LISTED ENTRIES:
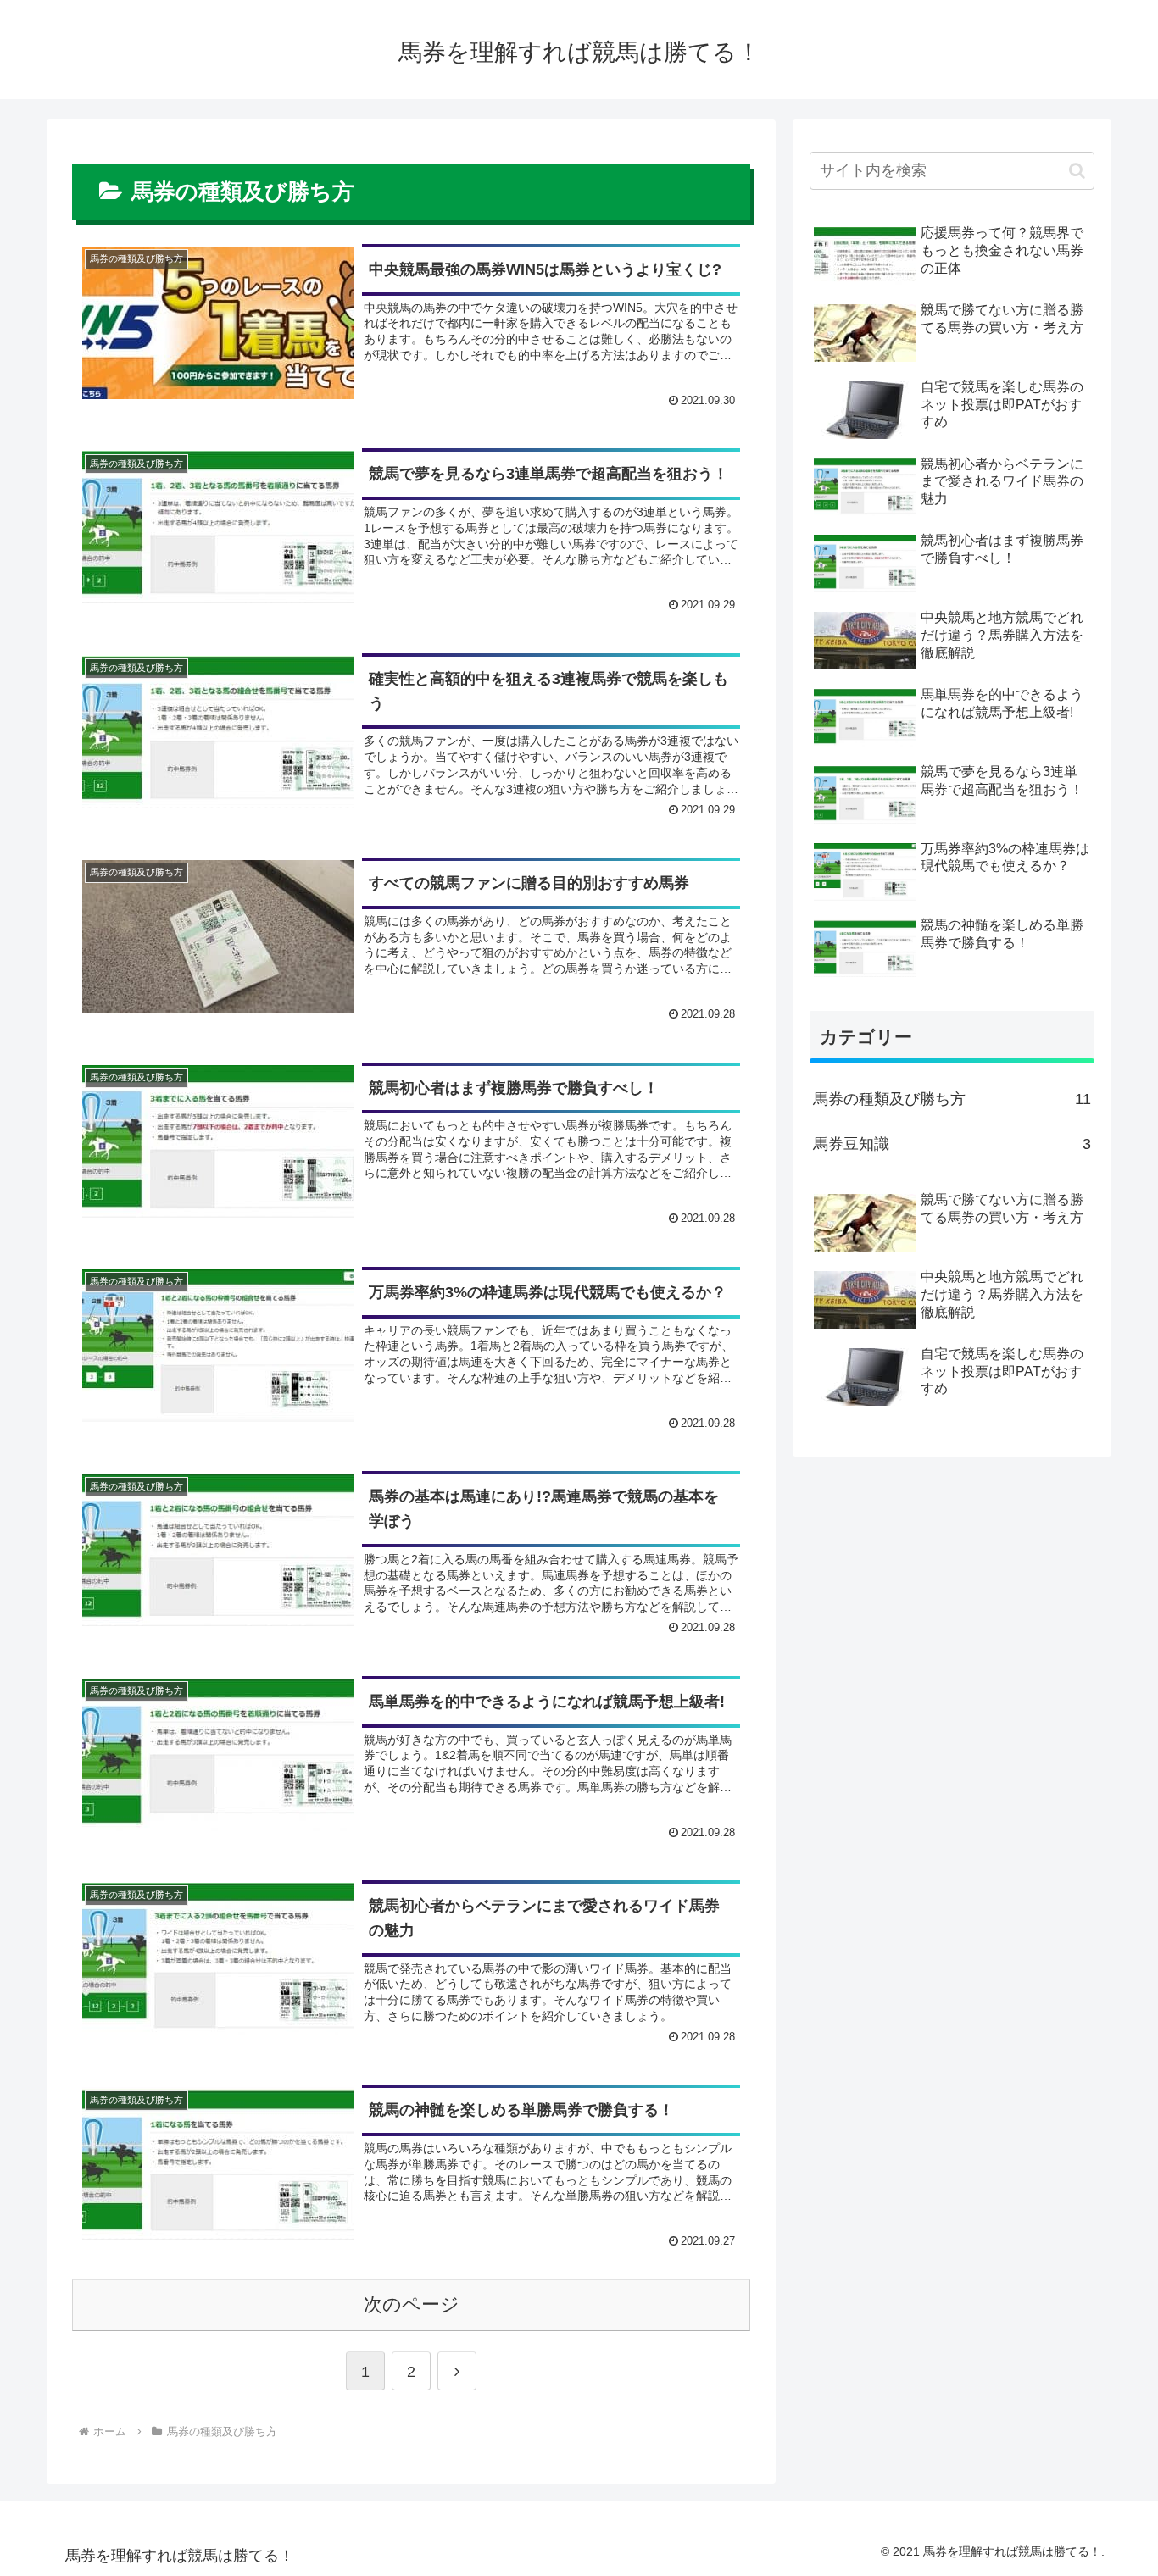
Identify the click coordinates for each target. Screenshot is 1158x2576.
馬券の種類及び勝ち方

---

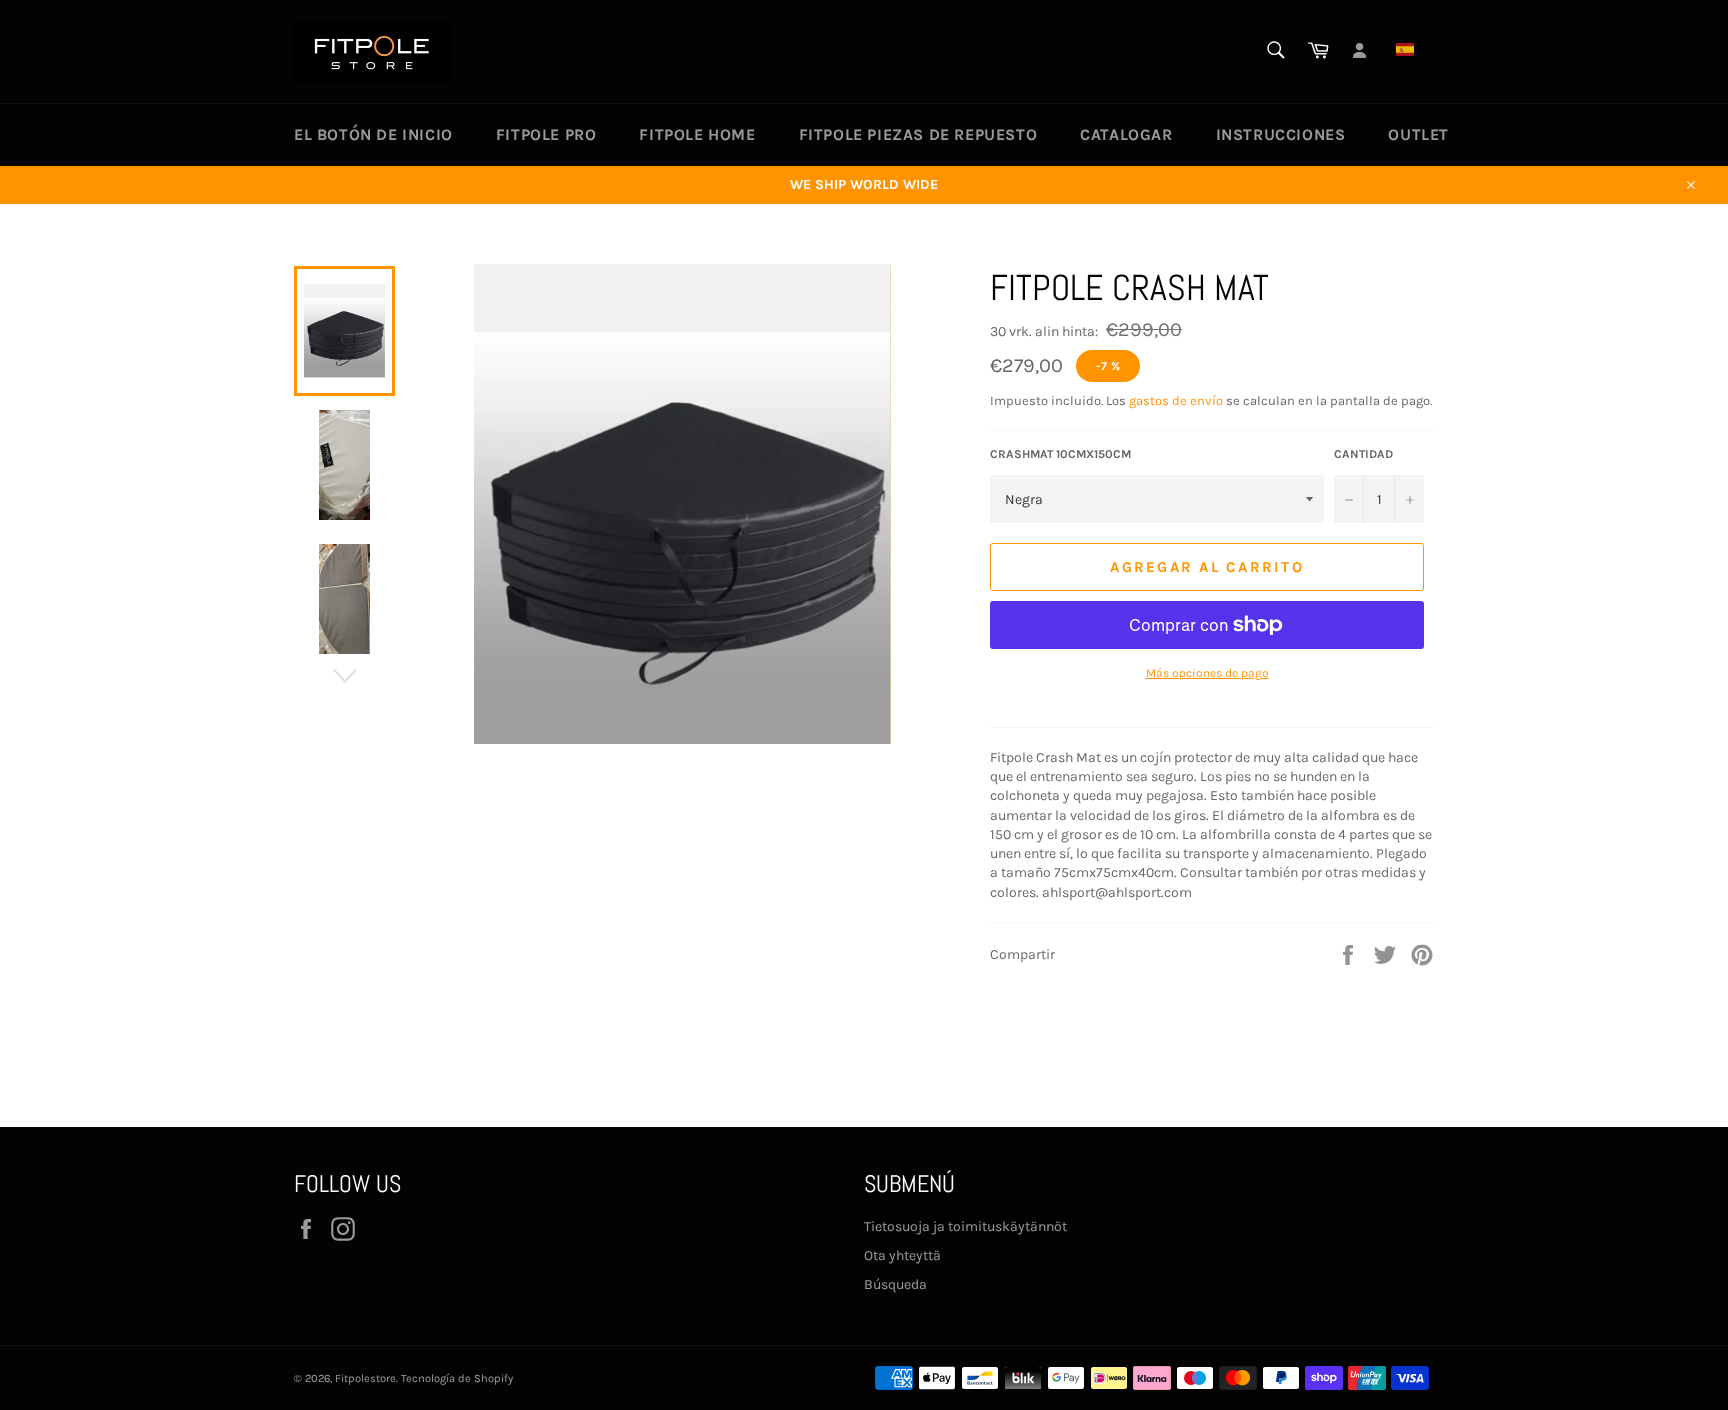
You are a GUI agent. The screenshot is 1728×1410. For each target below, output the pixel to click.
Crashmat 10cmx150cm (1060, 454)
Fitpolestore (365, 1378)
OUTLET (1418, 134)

==

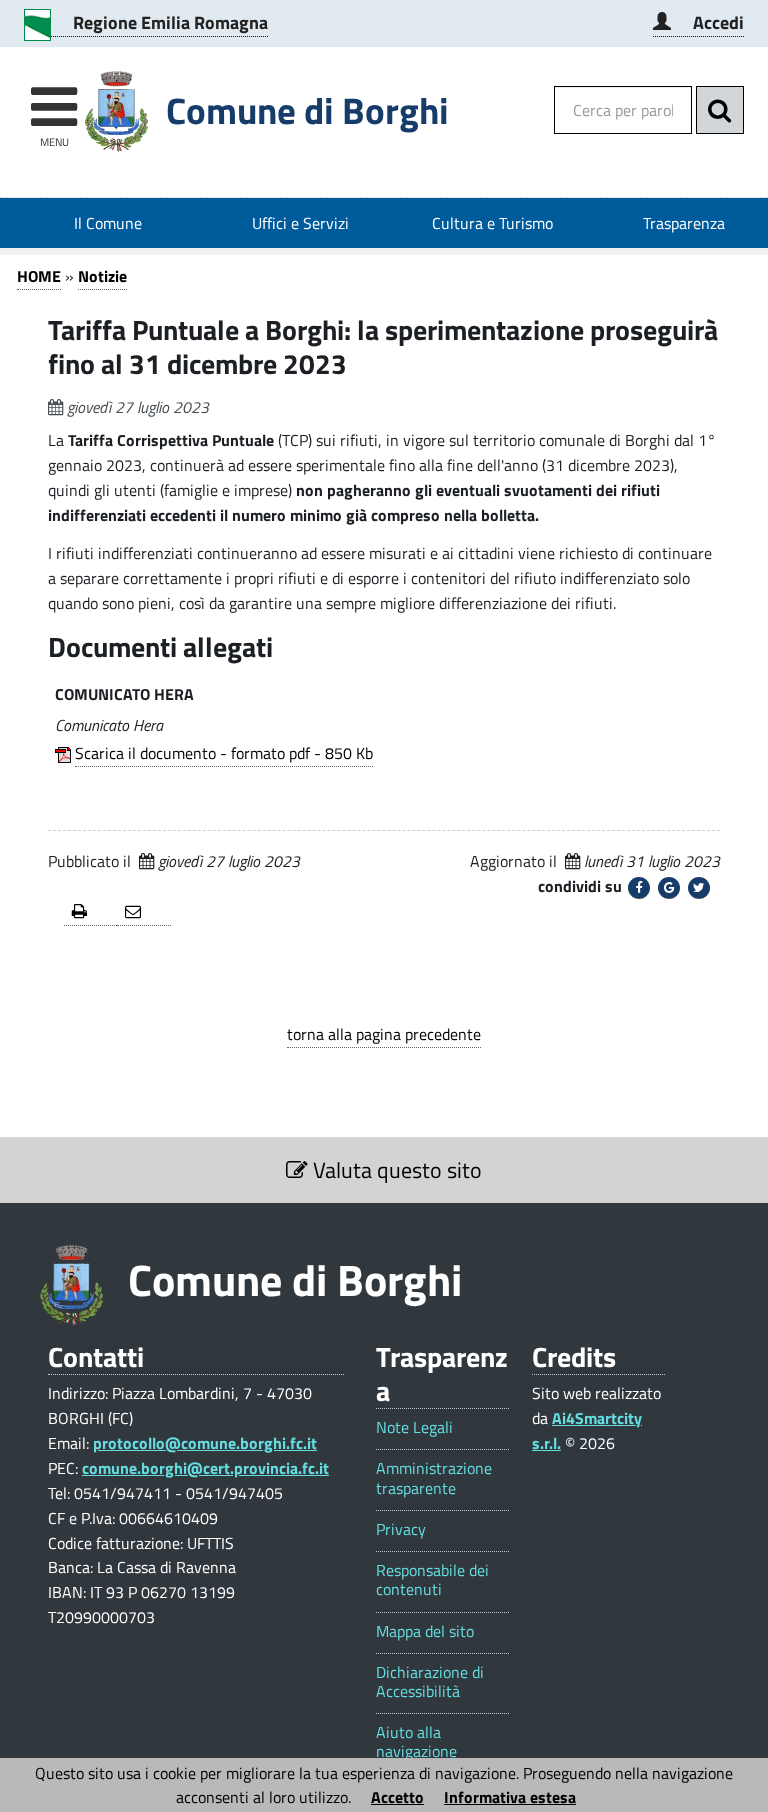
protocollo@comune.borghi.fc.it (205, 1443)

TASK TO CARRY OUT: Wherever "each" appears in the listing, report the line it is on.

RESULT OF THE TASK:
Identify the click coordinates for each target. Screenshot is 1158x2576.
You are a GUI agent. The screenshot is 1728×1410. For each target below, output the pixel to click.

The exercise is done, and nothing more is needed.